Fierce fighting between rebels and Muammar Gaddafi loyalists has broken out at Libya's only functioning oil refinery in the western city of Az Zawiyah.
The clashes on Wednesday are part of the rebels' push to cut fuel supplies to the regime's stronghold in Tripoli, the capital.
A rebel field commander in Az Zawiyah, Osama Arusi, said the fighting had shut down an oil pipeline to Tripoli and that rebels have surrounded the refinery.
"The pipeline from Az Zawiyah to Tripoli has been switched off," Arusi told the Associated Press news agency. "The man who is responsible for switching the pipeline off said it is not working."

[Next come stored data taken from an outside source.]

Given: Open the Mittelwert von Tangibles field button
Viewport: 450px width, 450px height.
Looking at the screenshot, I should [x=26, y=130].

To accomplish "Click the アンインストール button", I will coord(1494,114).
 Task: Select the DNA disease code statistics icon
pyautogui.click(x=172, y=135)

Analysts said the capture of the 120,000-barrel-per-day refinery in Az Zawiyah would not have a major impact on Gaddafi's ability to secure fuel.
The flow of crude oil to the refinery from fields in the southwest of Libya had largely been halted since midsummer. The refinery was believed to be running at about one-third of its normal capacity, drawing mainly on reserve oil stored in its tanks.

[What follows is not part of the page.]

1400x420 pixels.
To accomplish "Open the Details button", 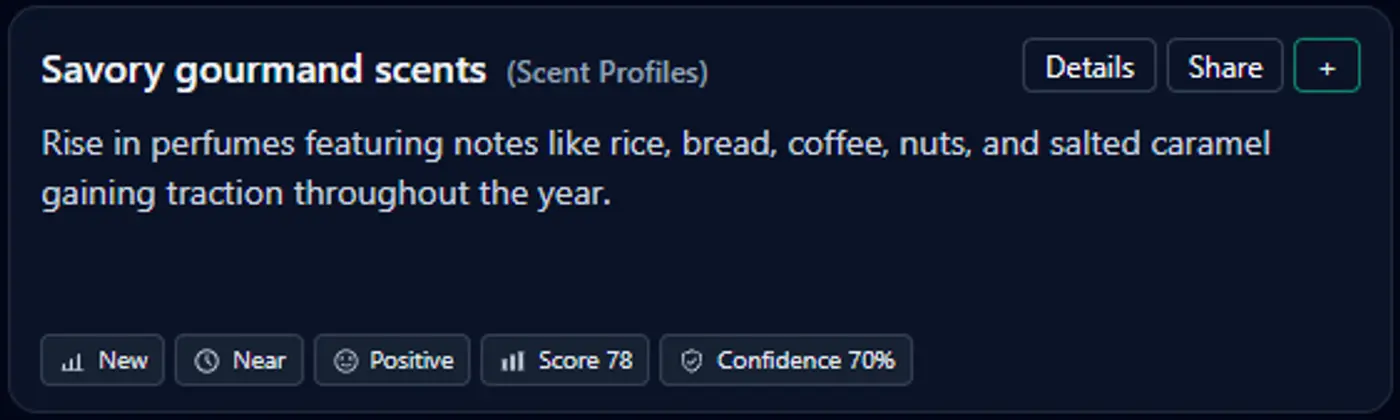I will point(1089,67).
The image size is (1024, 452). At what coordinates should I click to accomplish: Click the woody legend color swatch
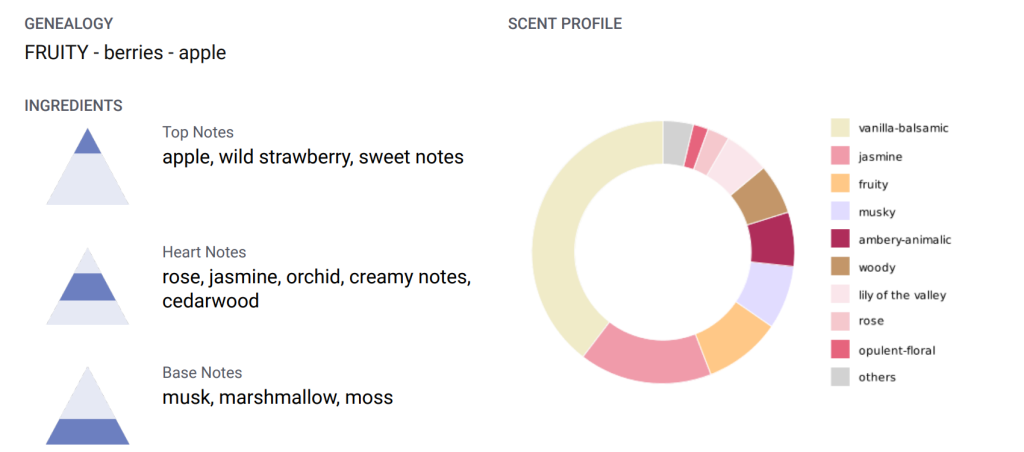pos(840,267)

Furthermore, Az Zawiyah mostly produced fuel oil, versus gasoline, which Gaddafi was trucking in from Tunisia and Algeria.
"In that sense, it's more significant that they [the rebels] have got control of the roads than the refinery," said John Hamilton, a Libya energy expert with Cross-Border Information and a contributing editor of Africa Energy.
"Strategically, that's a more important gain for the rebels. Having control of the roads makes it much harder for Gaddafi to get the petrol he needs" from Tunisia and Algeria.
About half a mile south of the refinery, an AP reporter saw two cars carrying civilians driving away from the refinery on an otherwise deserted road. Meanwhile, three pickup trucks loaded with fighters sped towards the refinery along the same road, to reinforce the troops.
The Libyan rebels made a dramatic advance on Saturday out of their bases in the western mountains near Tunisia into Az Zawiyah, just 30 miles west of Tripoli.
They took control of parts of the city and have been slowly gaining ground ever since.
The rebels are closing in on the capital from the west and the south, while NATO controls the seas to the north of Tripoli, which sits on the Mediterranean coast.
NTC-Gaddafi talks denied
Meanwhile, a UN envoy has arrived in neighbouring Tunisia, where sources say rebels and representatives of the government are in talks on the island resort of Djerba.
The envoy, Abdul Ilah al-Khatib, told Reuters news agency that he would meet "Libyan personalities residing in Tunisia" to discuss the conflict.
Talks could signal the endgame of a battle that has drawn in NATO and emerged as one of the deadliest confrontations in the wave of unrest sweeping the Arab world.
|Weitz told Al Jazeera use of scuds may not be an escalation of the war, but they do send a message
But UN spokesman Farhan Haq said the world body had "no concrete information" on any talks in Tunisia and that its Libya envoy, al-Khatib, was not taking part in any such meetings.
The reports of rebel-government talks also sparked a swift denial from Gaddafi's government. His spokesman dismissed reports of negotiations about the Libyan leader's future as part of a "media war" against him.
"The leader is here in Libya, fighting for the freedom of our nation. He will not leave Libya," spokesman Moussa Ibrahim said.
Abdul Hafez Ghoga, vice-chairman of the National Transitional Council (NTC), also denied that such talks were under way.
Gaddafi forces fired a scud missile near the city of Brega on Sunday, marking the first use of it since the uprising against his rule began six months ago.
Although no one was hurt in the attack, Richard Weitz, director of the Centre for Political and Military Analysis at the Hudson Institute, told Al Jazeera that the use of scuds could signal Gaddafi's determination to fight.